Would you copy out, word for word, the entire passage below on whether tinted paint can be taxed a second time?

TEXT SECTION:
========
2. Whether under Notification No. 2375 dated November 23, 1998 'paint and varnishes' are taxable at single point, hence what was sold by the applicant was paint only on which the tax was already paid and therefore merely because some colour was added in the said paint it will not cease to be paint and cannot be subject to tax again in view of the aforesaid Notification No. 2375 dated November 23, 1998 ?"
3. The case of the applicant is, that the applicant had established a computerised machine named as "colour world" manufactured by Asian Paints India Limited with a view to provide various shades of colour as per the choice of the customers. The applicant submitted, that it purchased white paint within the State of U.P. on payment of tax and on the desire of the customers mixed stainers purchased within the State of U.P. According to the applicant, by the process of staining, colour was given to the white paint and therefore, the material which was purchased within the State of U.P. was white paint and after staining or tinting by stainers it remained paint and no independent distinct commercial commodity came into existence. He submitted that the process of tinting/staining is not the manufacturing process as defined under Section 2(e-1) of the U.P. Sales Tax Act and since the white paint was U.P. purchased (tax paid), hence, coloured paint is not liable to tax. The applicant claimed exemption on the turnover of coloured paint before the assessing authority.
4. The assessing authority rejected the claim of the applicant on the ground that the material used was not the white paint but was the base material for paint out of which, the paint was made by mixing the colour and by undergoing the process in an automatic machine. According to the assessing authority after the process of mixing of colour a coloured paint was manufactured which was different commercial commodity and hence the process of mixing/tinting/staining amounts to manufacture as defined under Section 2(e-1) of the Act. For coming to the aforesaid conclusion, the assessing authority referred the following facts :
(i) On July 27, 2001 dealer in its statement stated that there are only eight kind of base from which in machine by tinting and mixing 1200 colours paints are prepared.
========
RECORDED DATA:
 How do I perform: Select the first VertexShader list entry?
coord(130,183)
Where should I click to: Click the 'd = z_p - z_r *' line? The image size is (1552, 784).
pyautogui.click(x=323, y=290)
========
ANSWER TO THE EXERCISE:
2. Whether under Notification No. 2375 dated November 23, 1998 'paint and varnishes' are taxable at single point, hence what was sold by the applicant was paint only on which the tax was already paid and therefore merely because some colour was added in the said paint it will not cease to be paint and cannot be subject to tax again in view of the aforesaid Notification No. 2375 dated November 23, 1998 ?"
3. The case of the applicant is, that the applicant had established a computerised machine named as "colour world" manufactured by Asian Paints India Limited with a view to provide various shades of colour as per the choice of the customers. The applicant submitted, that it purchased white paint within the State of U.P. on payment of tax and on the desire of the customers mixed stainers purchased within the State of U.P. According to the applicant, by the process of staining, colour was given to the white paint and therefore, the material which was purchased within the State of U.P. was white paint and after staining or tinting by stainers it remained paint and no independent distinct commercial commodity came into existence. He submitted that the process of tinting/staining is not the manufacturing process as defined under Section 2(e-1) of the U.P. Sales Tax Act and since the white paint was U.P. purchased (tax paid), hence, coloured paint is not liable to tax. The applicant claimed exemption on the turnover of coloured paint before the assessing authority.
4. The assessing authority rejected the claim of the applicant on the ground that the material used was not the white paint but was the base material for paint out of which, the paint was made by mixing the colour and by undergoing the process in an automatic machine. According to the assessing authority after the process of mixing of colour a coloured paint was manufactured which was different commercial commodity and hence the process of mixing/tinting/staining amounts to manufacture as defined under Section 2(e-1) of the Act. For coming to the aforesaid conclusion, the assessing authority referred the following facts :
(i) On July 27, 2001 dealer in its statement stated that there are only eight kind of base from which in machine by tinting and mixing 1200 colours paints are prepared.